君と初めて出会った日
 入部当時から、No1になると豪語する切原赤也。
 明るく屈託のない赤也は、クラスでもそのままの性格故に友達が多く、その1人につばさが居た。
「バカ也!プリント、出し忘れてる!!」
「ゲッ、ヤベ。ちょ、待てつばさ」
「自分で出してよ。もう、みんなの出して来たもん」
「マジ?終わってねーし」
「知らな〜い」
 フェンスを挟んで、そんなやり取りをする2人は仲が良く。
 ともすれば、初々しい恋人同士にも見える。
「つばさ、また廊下を走っておったであろう」
「うげ、真田」
「お前な、先輩を付けんか」
「真田・・・先輩?どーもすいやせんでした〜」
 赤也と一緒に居る事が多いつばさは、厳格が故に真田に怒られる事が多く。
 しかし、怒られても凹む事なく再び赤也と共に騒ぎ一緒に居る事が多い。
 全く持って、見ていて飽きない。
 コロコロと変わる表情。
 屈託のない明るい性格。
 読みやすい行動と思いきや、予想外の行動をしたりする。

「や〜なぎ先輩。

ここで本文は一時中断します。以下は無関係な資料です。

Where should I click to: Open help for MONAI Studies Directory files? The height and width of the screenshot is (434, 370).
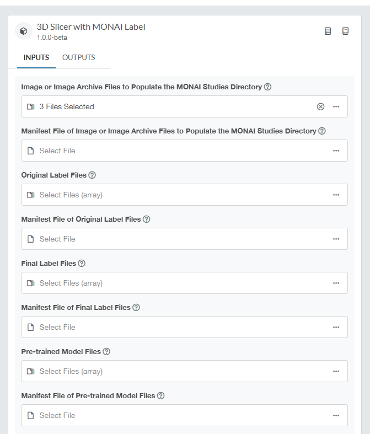point(268,87)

難しい顔して、なぁ〜に考えてるんですか?」
 ヒョッコリ顔を出すのは、件のつばさ。
 頭を撫でれば、嬉しそうに笑う。
 人懐っこい性格なのであろう。
「難しい顔をしていたか?」
「してましたよ〜」
 あまり表情が変わらないので、感情表現が解り難いと言われる事は多々あるが、表情について指摘されるとは思いもしなかった。
 初めて会ったのは、テニスコート。
 それ以降も、ほとんどがテニスコートばかり。
 手に入れるには、あともう少し。